Si, au rez-de-chaussée, le parcours se clôt sur les développements de l’abstraction avec des artistes comme Magnelli ou Poliakoff, donc dans l’immédiat après-guerre, lorsqu’on arrive au premier étage on retrouve une période à peine postérieure, celle des années cinquante. La question de la figuration y est notamment illustrée par le face-à-face entre deux grands Picasso de 1958 et des œuvres de Baselitz et de Schönebeck du début des années soixante. Le parcours est ensuite divisé en différentes séquences avec des points forts ici et là : Fluxus et la redécouverte de Dada avec l’atelier des Eyzies de Filliou, l’Arte povera avec deux œuvres fondatrices de Pino Pascali, la remise en cause du médium pictural avec un très important dépôt de la collection Jean Brolly – dont une des premières toiles rayées de Buren – enfin, les années quatre-vingt/quatre-vingt-dix avec Paik, Collin-Thiébaut, Gerhard Merz et Sarkis notamment. L’idée qui préside à ce cheminement est autant de mettre en évidence des thématiques récurrentes – telle que la question du corps ou le statut de l’image – que d’offrir un aperçu chronologique des développements de l’art contemporain. En cette matière, nous nous sommes aussi appliqués à conforter les collections en procédant à l’acquisition de pièces historiques comme celles de Pino Pascali, l’idée étant d’acheter des œuvres d’artistes peu représentés dans les collections françaises.

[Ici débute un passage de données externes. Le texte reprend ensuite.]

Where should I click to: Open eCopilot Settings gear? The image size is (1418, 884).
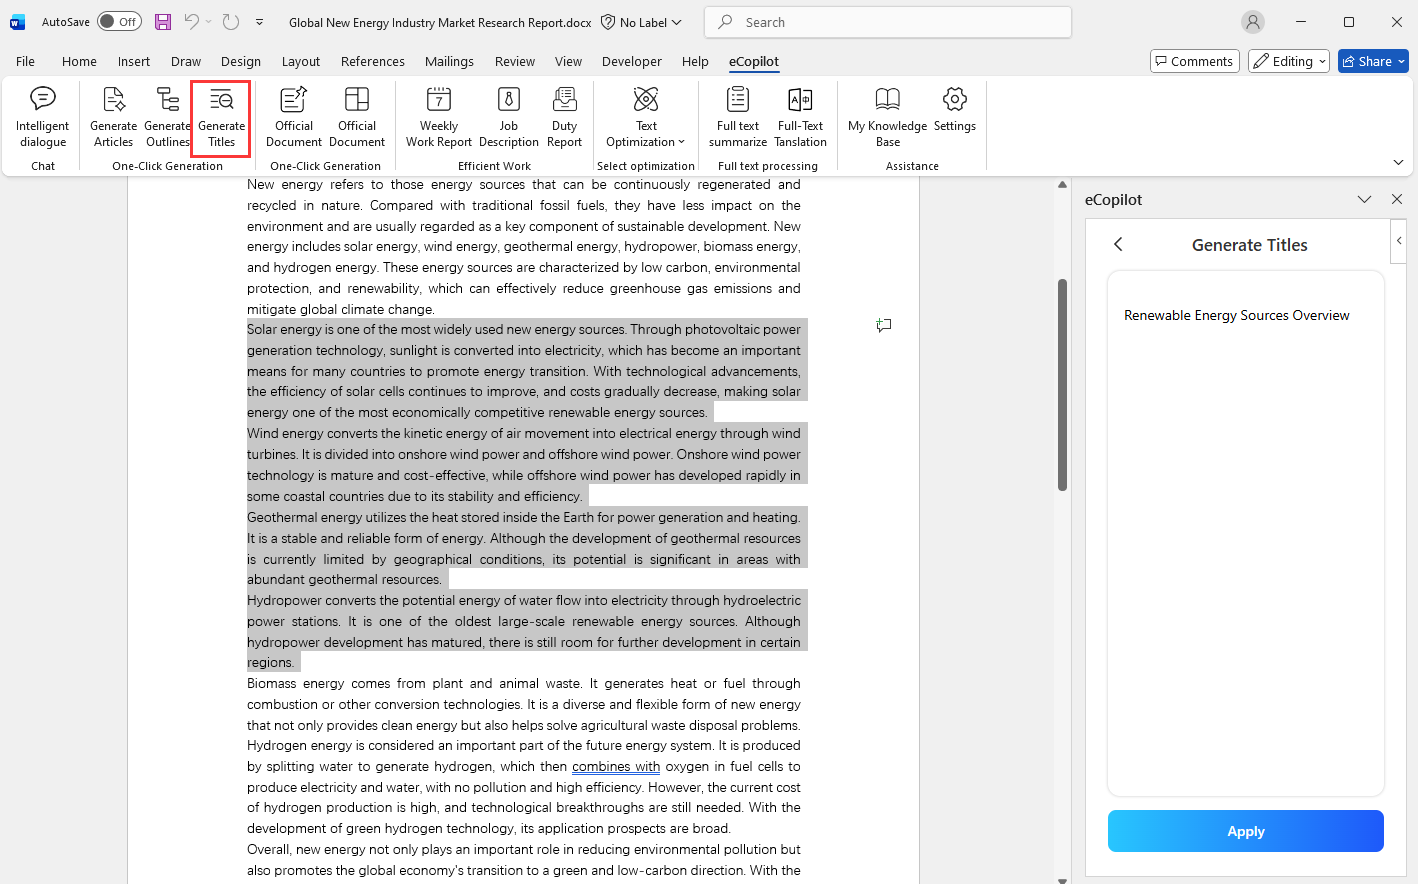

L’essentiel de ce parcours porte sur une certaine Europe, davantage septentrionale que méridionale. À quelle identité cela correspond-il ?

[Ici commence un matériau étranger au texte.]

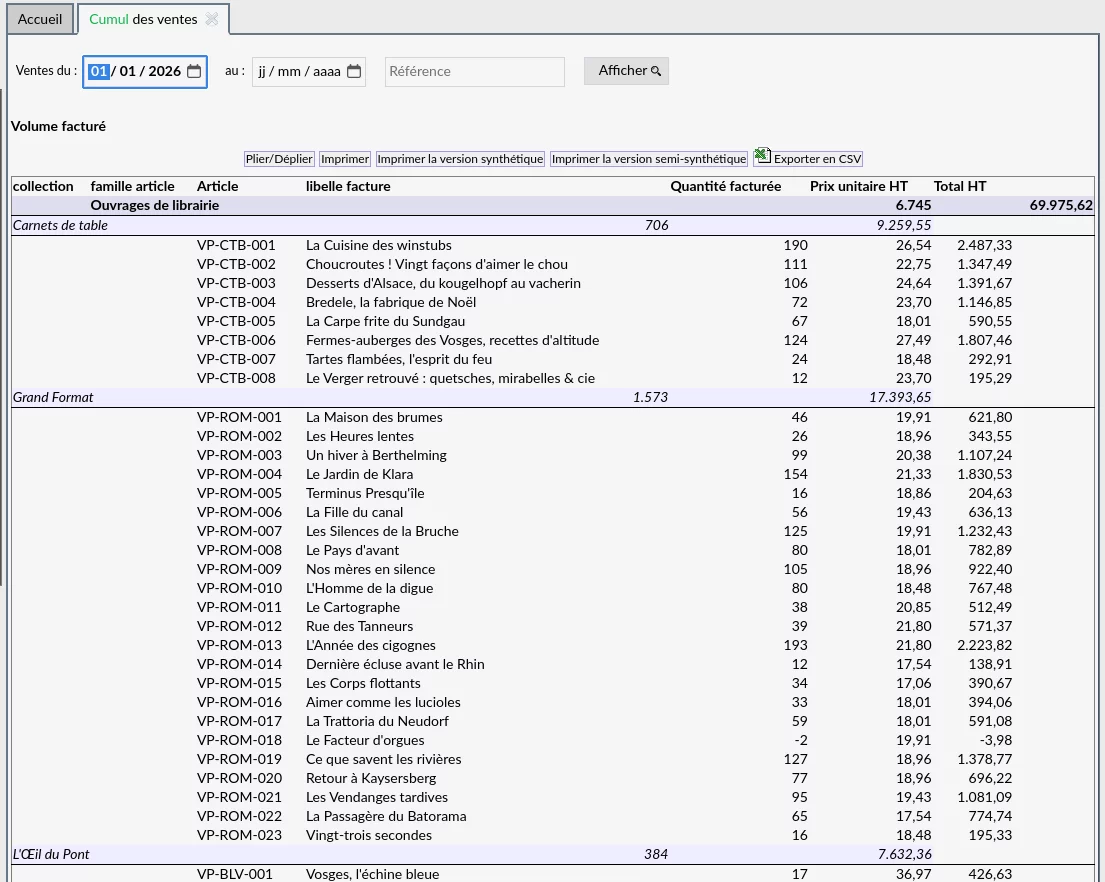Close the Cumul des ventes tab
1105x882 pixels.
coord(211,19)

Le Musée d’Art moderne et contemporain de Strasbourg n’est pas là pour affirmer une quelconque identité. L’acquisition d’œuvres d’artistes italiens correspond à la volonté d’ouvrir sur une réalité européenne plus large. Par ailleurs, il serait très dangereux de ne percevoir Strasbourg que comme une ville frontière ou au cœur d’un paysage seulement rhénan. En fait, Strasbourg est proche de la culture germanique, mais au centre d’un cercle passant par Paris, Bruxelles, Milan et Prague. C’est cette réalité qu’avec le temps, il m’importe de mettre en valeur.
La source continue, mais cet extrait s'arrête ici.